> **Work task**
Where in the entries below does "computer" appear? Copy every line that has it.

> **Data supplied**
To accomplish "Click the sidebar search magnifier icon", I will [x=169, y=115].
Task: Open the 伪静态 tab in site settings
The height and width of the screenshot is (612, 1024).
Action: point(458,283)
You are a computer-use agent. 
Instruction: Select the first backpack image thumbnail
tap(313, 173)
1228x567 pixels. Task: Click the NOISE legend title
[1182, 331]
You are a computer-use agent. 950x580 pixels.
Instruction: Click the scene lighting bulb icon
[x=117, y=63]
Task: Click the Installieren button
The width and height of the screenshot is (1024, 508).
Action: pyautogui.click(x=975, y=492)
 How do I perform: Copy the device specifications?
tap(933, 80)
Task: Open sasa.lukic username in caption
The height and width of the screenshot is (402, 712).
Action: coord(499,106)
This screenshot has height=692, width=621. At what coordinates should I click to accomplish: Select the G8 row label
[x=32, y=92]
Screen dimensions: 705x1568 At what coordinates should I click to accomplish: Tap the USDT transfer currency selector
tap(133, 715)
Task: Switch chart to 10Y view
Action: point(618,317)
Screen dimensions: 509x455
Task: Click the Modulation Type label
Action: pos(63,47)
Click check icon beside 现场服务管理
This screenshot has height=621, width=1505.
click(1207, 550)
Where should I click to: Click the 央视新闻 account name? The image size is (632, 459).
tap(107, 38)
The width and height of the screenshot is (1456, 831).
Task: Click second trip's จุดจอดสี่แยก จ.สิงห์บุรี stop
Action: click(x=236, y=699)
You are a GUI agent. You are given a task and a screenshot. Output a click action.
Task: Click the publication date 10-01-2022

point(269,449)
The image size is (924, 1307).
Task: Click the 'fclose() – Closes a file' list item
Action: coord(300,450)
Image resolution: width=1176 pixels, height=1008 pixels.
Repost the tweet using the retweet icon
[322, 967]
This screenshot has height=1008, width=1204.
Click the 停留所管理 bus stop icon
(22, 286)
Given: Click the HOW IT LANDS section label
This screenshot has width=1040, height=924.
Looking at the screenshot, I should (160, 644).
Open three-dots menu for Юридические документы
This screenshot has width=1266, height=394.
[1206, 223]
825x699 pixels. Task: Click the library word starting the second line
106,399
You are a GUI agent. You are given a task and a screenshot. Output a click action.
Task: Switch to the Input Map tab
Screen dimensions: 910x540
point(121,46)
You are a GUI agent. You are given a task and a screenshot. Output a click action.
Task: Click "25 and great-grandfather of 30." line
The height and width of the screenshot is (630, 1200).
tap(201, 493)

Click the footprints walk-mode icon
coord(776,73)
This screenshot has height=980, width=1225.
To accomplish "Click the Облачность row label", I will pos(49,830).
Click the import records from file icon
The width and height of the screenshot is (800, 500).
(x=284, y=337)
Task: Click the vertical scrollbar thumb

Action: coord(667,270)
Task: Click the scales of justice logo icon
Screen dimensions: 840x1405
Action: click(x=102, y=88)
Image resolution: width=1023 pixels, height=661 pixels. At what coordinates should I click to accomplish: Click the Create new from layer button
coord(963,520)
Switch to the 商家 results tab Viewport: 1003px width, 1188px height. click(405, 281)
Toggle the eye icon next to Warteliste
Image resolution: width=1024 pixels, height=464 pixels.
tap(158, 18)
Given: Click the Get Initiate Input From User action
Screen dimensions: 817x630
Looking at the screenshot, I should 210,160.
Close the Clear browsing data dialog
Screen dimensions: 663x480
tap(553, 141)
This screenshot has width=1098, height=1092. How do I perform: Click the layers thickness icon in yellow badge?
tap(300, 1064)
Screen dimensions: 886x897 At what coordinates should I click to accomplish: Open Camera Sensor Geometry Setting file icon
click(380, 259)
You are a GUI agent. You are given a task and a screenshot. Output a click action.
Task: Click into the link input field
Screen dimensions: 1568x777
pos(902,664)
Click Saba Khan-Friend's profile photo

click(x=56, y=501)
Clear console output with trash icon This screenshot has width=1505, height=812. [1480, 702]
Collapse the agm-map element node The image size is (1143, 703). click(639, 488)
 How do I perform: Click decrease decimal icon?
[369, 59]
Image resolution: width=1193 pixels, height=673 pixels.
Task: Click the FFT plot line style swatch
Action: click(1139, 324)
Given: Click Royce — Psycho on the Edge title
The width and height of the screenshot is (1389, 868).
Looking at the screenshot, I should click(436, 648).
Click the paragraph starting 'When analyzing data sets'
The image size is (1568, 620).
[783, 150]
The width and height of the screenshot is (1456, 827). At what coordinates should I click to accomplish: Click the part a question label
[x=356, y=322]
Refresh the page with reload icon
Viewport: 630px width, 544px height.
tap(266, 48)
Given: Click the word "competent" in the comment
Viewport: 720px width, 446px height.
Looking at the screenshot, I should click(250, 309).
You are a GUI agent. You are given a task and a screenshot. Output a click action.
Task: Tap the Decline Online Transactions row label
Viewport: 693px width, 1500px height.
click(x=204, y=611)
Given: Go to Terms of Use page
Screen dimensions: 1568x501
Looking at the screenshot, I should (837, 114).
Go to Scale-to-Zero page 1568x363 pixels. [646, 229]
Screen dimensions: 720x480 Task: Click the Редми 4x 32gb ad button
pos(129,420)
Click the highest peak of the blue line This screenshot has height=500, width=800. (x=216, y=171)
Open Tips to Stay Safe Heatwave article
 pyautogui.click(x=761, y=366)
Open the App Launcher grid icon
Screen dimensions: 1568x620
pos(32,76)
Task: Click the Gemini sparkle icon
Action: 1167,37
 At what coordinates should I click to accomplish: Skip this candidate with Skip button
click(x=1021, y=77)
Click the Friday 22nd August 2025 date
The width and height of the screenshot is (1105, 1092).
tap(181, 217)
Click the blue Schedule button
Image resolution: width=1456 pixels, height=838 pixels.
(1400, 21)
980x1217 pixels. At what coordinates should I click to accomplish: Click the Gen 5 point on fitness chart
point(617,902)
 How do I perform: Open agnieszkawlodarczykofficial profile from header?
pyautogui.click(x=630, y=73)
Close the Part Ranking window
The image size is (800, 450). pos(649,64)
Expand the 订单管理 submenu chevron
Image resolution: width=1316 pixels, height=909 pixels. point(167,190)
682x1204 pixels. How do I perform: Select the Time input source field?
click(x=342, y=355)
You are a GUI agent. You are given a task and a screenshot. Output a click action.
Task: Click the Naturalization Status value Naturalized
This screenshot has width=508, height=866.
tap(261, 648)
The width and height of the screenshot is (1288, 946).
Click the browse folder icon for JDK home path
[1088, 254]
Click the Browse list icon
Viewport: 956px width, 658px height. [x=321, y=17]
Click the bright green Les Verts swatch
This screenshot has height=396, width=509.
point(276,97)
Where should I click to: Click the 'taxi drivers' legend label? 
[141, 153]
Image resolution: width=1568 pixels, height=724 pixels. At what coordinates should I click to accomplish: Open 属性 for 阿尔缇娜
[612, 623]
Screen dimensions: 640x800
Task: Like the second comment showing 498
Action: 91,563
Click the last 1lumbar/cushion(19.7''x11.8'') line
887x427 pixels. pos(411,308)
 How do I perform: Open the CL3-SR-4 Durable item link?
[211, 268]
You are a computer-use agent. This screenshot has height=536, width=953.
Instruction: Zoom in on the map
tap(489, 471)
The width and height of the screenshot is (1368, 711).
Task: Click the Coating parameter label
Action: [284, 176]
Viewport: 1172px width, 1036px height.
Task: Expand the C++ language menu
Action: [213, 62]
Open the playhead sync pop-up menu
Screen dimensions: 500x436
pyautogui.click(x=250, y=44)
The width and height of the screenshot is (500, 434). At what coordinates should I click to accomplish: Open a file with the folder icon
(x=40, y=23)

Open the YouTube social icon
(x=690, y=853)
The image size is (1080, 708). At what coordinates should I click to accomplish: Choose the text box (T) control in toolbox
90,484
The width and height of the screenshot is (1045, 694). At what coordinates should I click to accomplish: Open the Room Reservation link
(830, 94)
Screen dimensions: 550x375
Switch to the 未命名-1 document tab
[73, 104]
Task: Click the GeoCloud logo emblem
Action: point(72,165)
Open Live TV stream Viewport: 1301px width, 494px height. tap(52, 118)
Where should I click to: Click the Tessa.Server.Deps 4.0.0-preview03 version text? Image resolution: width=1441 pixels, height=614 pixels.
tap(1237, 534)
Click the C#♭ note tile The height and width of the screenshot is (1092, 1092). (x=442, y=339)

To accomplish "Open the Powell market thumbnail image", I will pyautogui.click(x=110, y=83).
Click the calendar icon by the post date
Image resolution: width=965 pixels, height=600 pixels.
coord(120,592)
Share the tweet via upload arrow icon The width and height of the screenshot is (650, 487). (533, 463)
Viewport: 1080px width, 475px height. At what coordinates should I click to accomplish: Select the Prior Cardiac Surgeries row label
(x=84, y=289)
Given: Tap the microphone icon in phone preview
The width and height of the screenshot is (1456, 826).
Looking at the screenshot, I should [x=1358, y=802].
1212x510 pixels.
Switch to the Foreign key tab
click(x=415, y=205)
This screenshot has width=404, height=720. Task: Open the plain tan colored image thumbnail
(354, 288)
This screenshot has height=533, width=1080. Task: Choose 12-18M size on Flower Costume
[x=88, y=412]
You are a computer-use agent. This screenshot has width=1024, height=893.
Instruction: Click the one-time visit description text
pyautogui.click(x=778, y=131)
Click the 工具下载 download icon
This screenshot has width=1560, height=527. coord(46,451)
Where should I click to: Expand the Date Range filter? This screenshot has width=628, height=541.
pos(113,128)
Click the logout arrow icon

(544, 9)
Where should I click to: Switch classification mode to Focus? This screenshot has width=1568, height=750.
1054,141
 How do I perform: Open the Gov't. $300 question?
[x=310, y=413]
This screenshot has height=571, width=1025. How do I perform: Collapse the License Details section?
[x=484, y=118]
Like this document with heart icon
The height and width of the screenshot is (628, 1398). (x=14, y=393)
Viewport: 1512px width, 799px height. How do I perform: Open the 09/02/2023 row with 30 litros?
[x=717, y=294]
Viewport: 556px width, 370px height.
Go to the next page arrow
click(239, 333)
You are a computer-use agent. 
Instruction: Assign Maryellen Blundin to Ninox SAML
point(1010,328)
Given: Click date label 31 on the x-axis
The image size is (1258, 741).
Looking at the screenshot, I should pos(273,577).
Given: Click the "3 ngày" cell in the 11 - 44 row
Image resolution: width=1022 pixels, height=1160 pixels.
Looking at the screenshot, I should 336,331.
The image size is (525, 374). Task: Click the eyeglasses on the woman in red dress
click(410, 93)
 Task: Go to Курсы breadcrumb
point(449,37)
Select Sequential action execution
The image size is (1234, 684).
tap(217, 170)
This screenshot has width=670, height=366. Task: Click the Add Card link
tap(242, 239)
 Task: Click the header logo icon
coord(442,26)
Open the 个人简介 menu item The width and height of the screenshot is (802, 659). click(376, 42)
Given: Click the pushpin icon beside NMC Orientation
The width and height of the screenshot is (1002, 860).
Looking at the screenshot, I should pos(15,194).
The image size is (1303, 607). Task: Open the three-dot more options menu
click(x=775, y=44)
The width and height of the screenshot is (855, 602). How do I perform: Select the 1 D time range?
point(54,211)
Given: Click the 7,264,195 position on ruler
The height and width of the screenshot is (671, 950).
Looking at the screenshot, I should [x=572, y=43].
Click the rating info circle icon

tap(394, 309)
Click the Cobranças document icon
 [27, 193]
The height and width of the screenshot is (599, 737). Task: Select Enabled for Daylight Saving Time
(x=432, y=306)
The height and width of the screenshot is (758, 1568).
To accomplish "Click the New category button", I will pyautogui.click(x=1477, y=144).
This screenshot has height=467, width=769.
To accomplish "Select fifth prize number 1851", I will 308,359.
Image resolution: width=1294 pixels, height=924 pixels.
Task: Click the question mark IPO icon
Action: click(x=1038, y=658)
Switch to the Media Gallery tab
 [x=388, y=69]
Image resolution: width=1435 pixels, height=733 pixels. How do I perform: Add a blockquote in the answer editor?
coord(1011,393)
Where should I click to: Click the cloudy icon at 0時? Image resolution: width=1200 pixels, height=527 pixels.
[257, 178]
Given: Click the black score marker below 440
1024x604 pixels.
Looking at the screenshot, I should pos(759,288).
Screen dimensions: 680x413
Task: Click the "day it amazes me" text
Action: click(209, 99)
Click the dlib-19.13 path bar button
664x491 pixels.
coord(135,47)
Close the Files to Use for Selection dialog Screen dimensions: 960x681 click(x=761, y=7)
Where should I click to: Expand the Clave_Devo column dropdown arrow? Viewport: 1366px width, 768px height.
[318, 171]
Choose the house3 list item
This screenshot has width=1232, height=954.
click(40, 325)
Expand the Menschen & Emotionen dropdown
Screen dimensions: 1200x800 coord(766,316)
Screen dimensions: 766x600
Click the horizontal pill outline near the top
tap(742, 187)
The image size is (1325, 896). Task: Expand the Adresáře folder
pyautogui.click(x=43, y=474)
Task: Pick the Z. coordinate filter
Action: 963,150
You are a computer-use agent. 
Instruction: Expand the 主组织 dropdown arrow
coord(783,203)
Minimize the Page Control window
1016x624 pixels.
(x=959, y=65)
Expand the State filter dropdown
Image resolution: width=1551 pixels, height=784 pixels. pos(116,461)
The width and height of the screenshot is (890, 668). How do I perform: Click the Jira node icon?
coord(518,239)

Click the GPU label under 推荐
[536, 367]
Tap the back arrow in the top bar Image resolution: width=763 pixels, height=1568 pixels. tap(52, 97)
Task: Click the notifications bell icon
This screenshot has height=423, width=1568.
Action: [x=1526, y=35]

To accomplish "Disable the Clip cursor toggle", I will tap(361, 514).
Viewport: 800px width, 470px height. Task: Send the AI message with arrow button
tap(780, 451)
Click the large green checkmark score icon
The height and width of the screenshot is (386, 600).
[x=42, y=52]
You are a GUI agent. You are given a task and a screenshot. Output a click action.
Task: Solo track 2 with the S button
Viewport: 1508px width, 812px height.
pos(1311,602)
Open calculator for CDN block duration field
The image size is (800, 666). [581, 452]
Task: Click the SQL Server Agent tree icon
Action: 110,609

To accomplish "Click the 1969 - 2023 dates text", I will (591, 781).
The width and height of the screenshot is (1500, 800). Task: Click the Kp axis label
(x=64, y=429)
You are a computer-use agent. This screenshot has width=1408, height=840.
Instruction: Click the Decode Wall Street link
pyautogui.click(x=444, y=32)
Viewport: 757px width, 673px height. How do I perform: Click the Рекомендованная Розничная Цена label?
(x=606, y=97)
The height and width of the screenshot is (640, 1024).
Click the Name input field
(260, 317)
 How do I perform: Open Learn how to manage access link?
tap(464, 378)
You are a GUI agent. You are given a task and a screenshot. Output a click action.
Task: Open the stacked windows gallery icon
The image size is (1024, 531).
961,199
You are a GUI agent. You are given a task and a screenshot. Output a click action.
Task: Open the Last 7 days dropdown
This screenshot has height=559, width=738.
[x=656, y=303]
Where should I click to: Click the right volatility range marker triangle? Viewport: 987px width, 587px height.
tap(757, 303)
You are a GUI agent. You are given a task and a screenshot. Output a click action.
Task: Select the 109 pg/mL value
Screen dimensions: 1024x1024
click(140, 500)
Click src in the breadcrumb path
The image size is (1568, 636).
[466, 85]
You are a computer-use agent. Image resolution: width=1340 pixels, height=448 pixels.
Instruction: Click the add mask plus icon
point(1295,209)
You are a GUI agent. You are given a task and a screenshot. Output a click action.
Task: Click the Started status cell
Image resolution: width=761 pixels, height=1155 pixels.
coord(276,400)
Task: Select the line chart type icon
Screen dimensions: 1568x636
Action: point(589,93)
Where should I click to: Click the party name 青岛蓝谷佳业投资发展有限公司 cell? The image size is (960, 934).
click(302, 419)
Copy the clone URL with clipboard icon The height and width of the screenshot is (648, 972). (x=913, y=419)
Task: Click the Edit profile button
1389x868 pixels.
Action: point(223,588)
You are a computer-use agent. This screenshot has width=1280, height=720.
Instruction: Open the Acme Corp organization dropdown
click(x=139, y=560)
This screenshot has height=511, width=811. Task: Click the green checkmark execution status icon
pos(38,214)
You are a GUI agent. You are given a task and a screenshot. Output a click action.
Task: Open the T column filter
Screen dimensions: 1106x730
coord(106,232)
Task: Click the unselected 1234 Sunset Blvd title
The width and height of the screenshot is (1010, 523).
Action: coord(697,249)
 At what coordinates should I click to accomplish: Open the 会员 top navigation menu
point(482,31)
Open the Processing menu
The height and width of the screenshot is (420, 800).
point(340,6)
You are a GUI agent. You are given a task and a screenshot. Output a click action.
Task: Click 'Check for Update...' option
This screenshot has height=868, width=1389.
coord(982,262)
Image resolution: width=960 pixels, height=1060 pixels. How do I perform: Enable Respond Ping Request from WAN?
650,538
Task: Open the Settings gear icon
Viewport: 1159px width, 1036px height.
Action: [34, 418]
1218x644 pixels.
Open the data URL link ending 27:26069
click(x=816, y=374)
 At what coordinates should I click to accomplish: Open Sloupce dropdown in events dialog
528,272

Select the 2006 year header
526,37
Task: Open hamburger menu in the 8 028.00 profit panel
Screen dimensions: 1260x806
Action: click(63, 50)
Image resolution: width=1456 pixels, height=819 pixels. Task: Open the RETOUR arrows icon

> **Response**
You are a computer-use agent. 
You are a computer-use agent. 950x580 pixels.
You are a computer-use agent. This screenshot has height=536, width=953.
You are a computer-use agent. This screenshot has width=1024, height=893.
You are a computer-use agent. 
You are a computer-use agent. 
You are a computer-use agent. This screenshot has width=1408, height=840.
You are a computer-use agent. Image resolution: width=1340 pixels, height=448 pixels.
You are a computer-use agent. This screenshot has width=1280, height=720.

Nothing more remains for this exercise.